Jamais l’Algérie n’a eu autant de possibilités pour conduire son développement », a déclaré le ministre des Finances, Abdelatif Benachenhou, au cours de la conférence de presse qu’il a organisée hier au siège de son département pour présenter les grandes lignes de l’avant-projet de loi des finances pour 2005, adopté la veille en Conseil des ministres.

Cependant, la situation actuelle du pays, en bonne santé financière, est telle que l’Algérie se doit de réussir le pari des réformes structurelles qui l’attendent depuis des années.

Le défi reste entier, et le ministre a vite fait de nuancer son propos en admettant que « le statu quo est intenable ». La Banque mondiale, à la faveur de la visite la semaine dernière en Algérie de son vice-président chargé de la région MENA, M. Poortman, a, elle aussi, cru utile et nécessaire de souligner la mise en mouvement des réformes aujourd’hui. Le risque de voir le pays rater l’opportunité que lui offre la situation interne et externe pour la conduite des réformes est ainsi mis en relief. C’est ainsi que l’esprit des réformes s’est déteint largement sur le discours du premier argentier du pays, qui a tant dit sur le programme pluriannuel du gouvernement.

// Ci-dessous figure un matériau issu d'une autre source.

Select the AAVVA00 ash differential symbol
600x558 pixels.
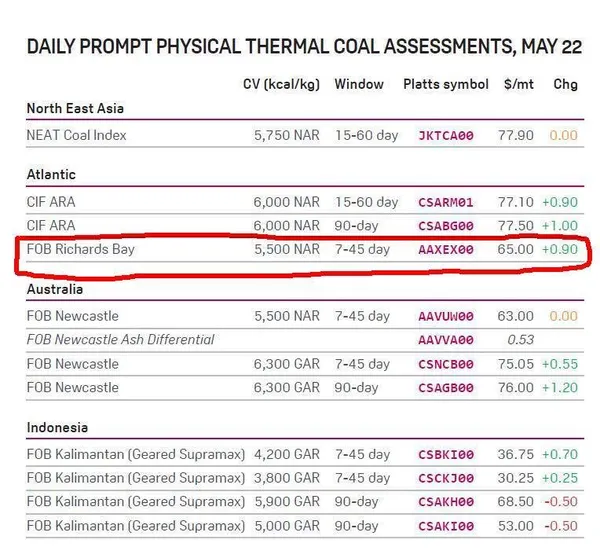click(x=446, y=340)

A ce propos, il est intéressant de remarquer que M. Benachenhou a fait de la rationalisation de la dépense budgétaire son cheval de bataille : « La sagesse budgétaire », comme il l’a nommé. Bien plus, se conformant aux préceptes de l’économie de marché, l’orateur a longuement insisté, indirectement certes, sur ce que doit être désormais le rôle de l’Etat, son champ ainsi que le degré de son intervention. Autant préciser tout de suite que l’« innovation » de l’action gouvernementale en matière de restrictions projetées des dépenses publiques emprunte toute sa philosophie à la nouvelle conception du rôle et des missions de l’Etat libéral. « L’année 2005 sera un tournant dans notre politique budgétaire », soulignera-t-il.

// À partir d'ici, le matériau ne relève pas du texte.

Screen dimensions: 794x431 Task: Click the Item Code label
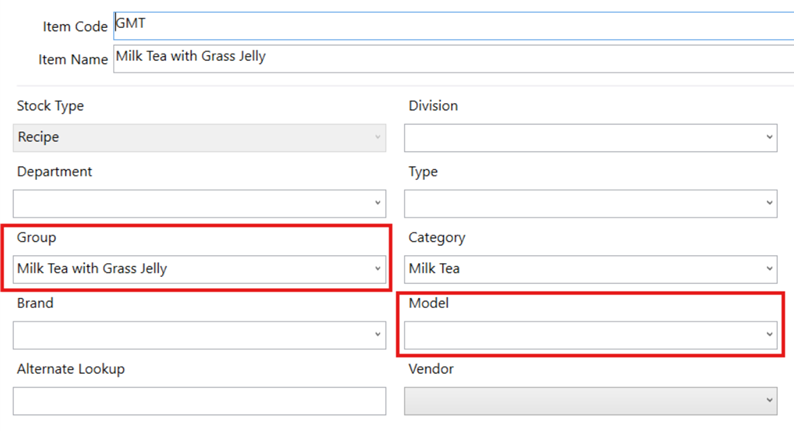point(77,26)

L’épineux dossier de la Fonction Publique
Ces mêmes missions dont l’Etat a à peine commencé à se doter, alors que des mesures portant sur son désengagement progressif du champ d’intervention qui était le sien jusqu’ici, seront annoncées à partir de l’an 2005. « Les Algériens sont des citoyens gâtés », a dit le ministre en abordant l’action sociale de l’Etat. Et de poursuivre : « Nous allons accélérer les recettes budgétaires et freiner le taux de croissance budgétaire. » Si en effet, pour l’an 2005, la dépense budgétaire est de 1950 milliards de dinars, soit 37,5% du PIB, à l’horizon 2009, a dit le ministre, « l’Etat ne dépensera pas plus de 30,5% de la richesse nationale ».

M. Benachenhou informera que l’Etat « donne au moins 2,5 milliards de dollars à travers les différentes subventions des produits énergétiques, de l’eau, des transports » en plus des 8,34% du PIB consacrés au total des dépenses sociales. Autre point, le ministre laisse entendre sa volonté de stabiliser le niveau de la masse salariale publique, qui équivaut à 50,25% du budget de fonctionnement. A ce sujet, il indiquera qu’il y a « une divergence de vues au sein du gouvernement ».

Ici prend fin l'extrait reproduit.